Given this character of any profession, and certainly as that character is applied to the legal profession, professional associations justify their existence to the extent that they further the standards and the ideal (see, e.g., Botein, Six Decades of Achievement, 25 N.Y. County Lawyers' Assn. Bar Bulletin, p. 205 (1968); see, also, Pound, op. cit., Supra, pp. 10--20).

Bar Associations have, of course, been pre-eminent in pursuit of the professional ideal. As a consequence, they have been used under legislation and by the courts in the control of conduct in the profession (see, e.g., Matter of Bar Assn. of City of N.Y., 222 App.Div. 580, 227 N.Y.S. 1). Their role in the promulgation and interpretation of canons of ethics and in professional disciplinary machinery has been quite extensive (see, e.g., Association of the Bar of the City of New York and New York County Lawyers' Assn., Opinions of Committees on Professional Ethics (1956); 22 NYCRR 603.12, 691.12, 800.28, 1022.9).

Another index of professionalism in the Bar, especially in modern times, is that the organized Bar both sponsors and fosters research, programs and proposals unrelated to the development of individual skills. Instead these activities are designed to extend the capacity of the Bar to serve the public; even beyond the likelihood of financial reward for such service (see, e.g., Association of the Bar of the City of New York, Mental Illness, Due Process and the Criminal Defendant (1968)).

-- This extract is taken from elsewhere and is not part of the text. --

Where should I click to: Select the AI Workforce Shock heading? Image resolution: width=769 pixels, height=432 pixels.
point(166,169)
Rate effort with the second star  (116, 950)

The history and purpose of the legal profession and the professional associations supports the view that the profession is not included within the terms 'business or trade' as used in section 340 of the General Business Law. The several provisions in the Judiciary Law regulating the conduct of members of the Bar suggest particularly close restrictions on the profession (see, e.g., Judiciary Law, §§ 480--487). Before that, by ancient tradition, rules of conduct were established for the profession (see, e.g., VI Holdsworth, History of English Law 433 (1924)). Today, specific statutes provide for broad judicial power and control over the profession (Judiciary Law, § 90, subd. 2; see Gair v. Peck, 6 N.Y.2d 97, 111, 188 N.Y.S.2d 491, 501, 160 N.E.2d 43, 51, app. dsmd. and cert. Den., 361 U.S. 734, 80 S.Ct. 401, 4 L.Ed.2d 380; People ex rel. Karlin v. Culkin, 248 N.Y. 465, 469, 471--472, 162 N.E. 487, 489--490).

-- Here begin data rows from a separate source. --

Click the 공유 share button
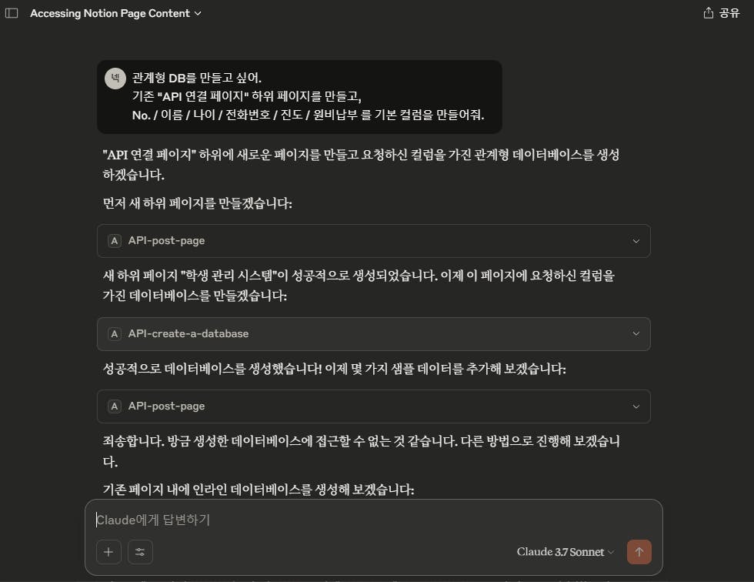The image size is (754, 582). click(x=722, y=13)
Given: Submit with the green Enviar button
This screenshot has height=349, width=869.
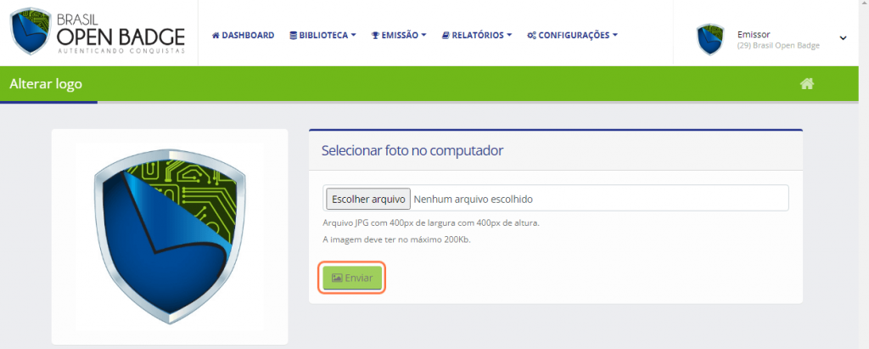Looking at the screenshot, I should [x=351, y=278].
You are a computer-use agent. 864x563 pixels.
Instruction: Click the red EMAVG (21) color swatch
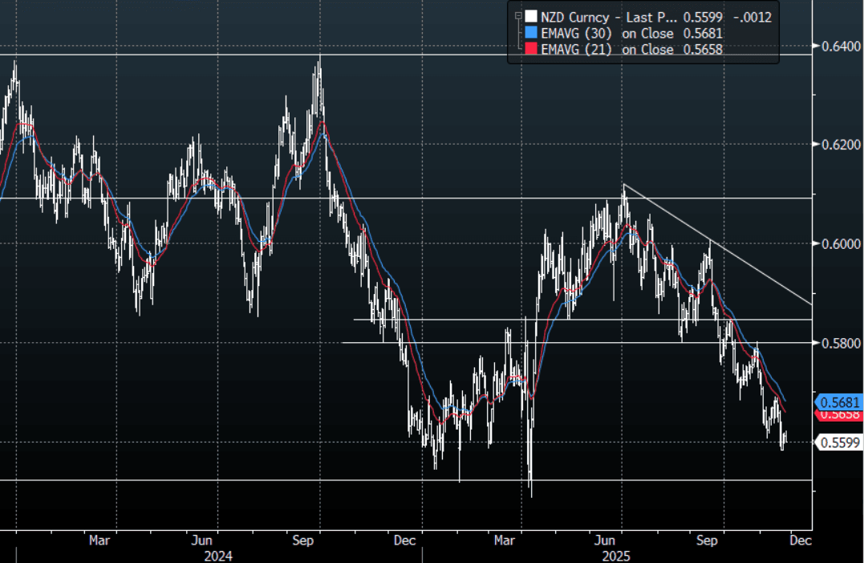(x=529, y=50)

Even a superficial examination of the regulatory system applicable to the Bar suggests that if the Legislature had intended to reach alleged economic restraints, like fee schedules, it would have done so either by specific statute, or by court rules and controls within the existing scheme for judicial oversight of the Bar. Judicial regulation would, as with contingent fees and the like, be much more expeditious, effective, and direct than the comparatively clumsy device of antitrust law enforcement.

Consequently, it is concluded that neither by virtue of the statutory language, the legislative history, or intent of the Legislature does the Donnelly Act apply to the legal profession.